Leaving out all pictures, reproduce the entries below exactly, from the first line through the line that contains "Task: Open 独爱人山人海's black-and-white avatar".

====== PROVIDED DATA ======

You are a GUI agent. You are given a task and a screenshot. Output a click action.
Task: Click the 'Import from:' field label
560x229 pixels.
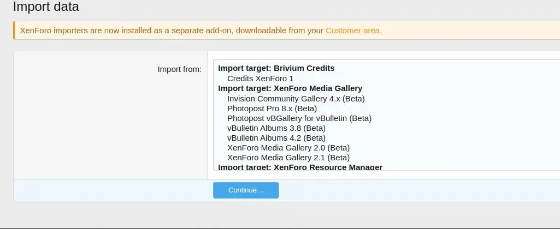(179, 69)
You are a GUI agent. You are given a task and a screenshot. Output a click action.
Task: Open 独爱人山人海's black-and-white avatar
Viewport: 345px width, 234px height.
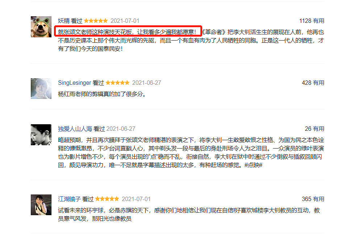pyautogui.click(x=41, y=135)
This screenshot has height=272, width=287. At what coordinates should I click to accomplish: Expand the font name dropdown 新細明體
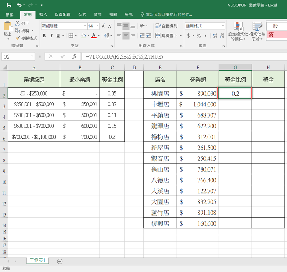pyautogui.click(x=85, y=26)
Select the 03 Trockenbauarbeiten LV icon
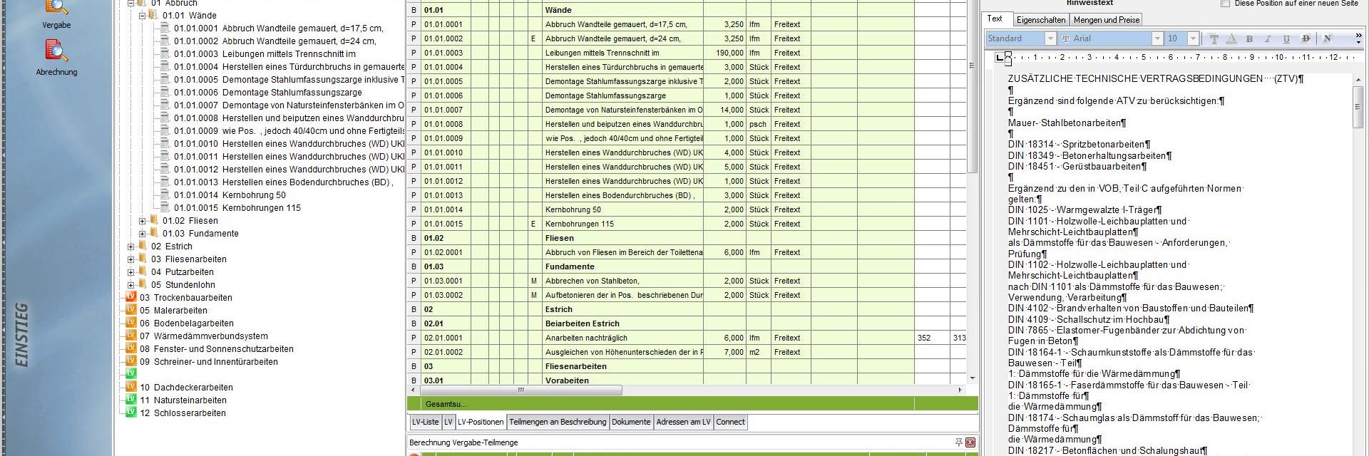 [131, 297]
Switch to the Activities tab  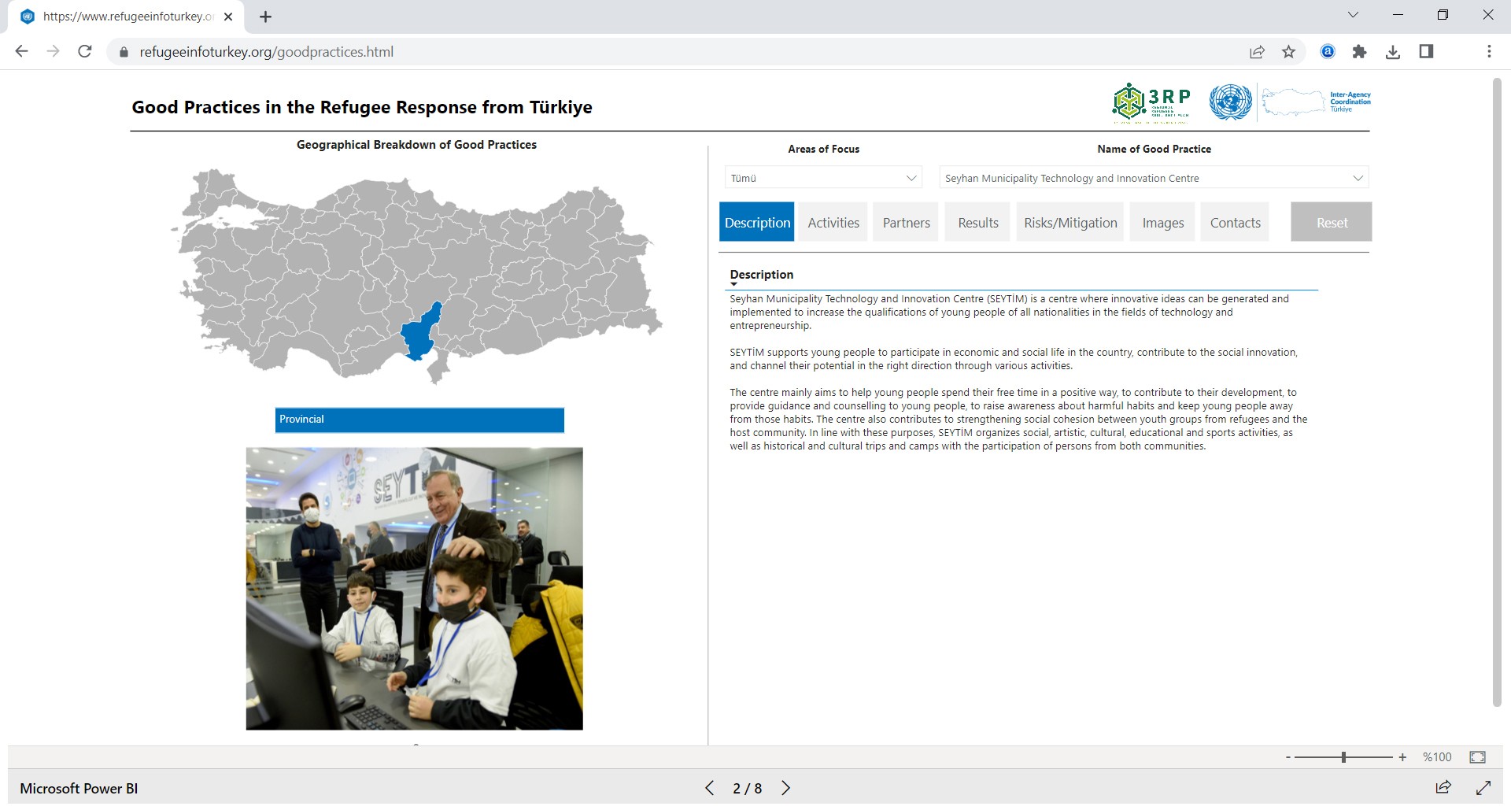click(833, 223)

======

FINISHED TASK ->
You are a GUI agent. You are given a task and a screenshot. Output a click action.
Task: Click the 'Import from:' field label
560x229 pixels.
(179, 69)
You are a GUI agent. You are given a task and a screenshot. Output a click action.
Task: Open 独爱人山人海's black-and-white avatar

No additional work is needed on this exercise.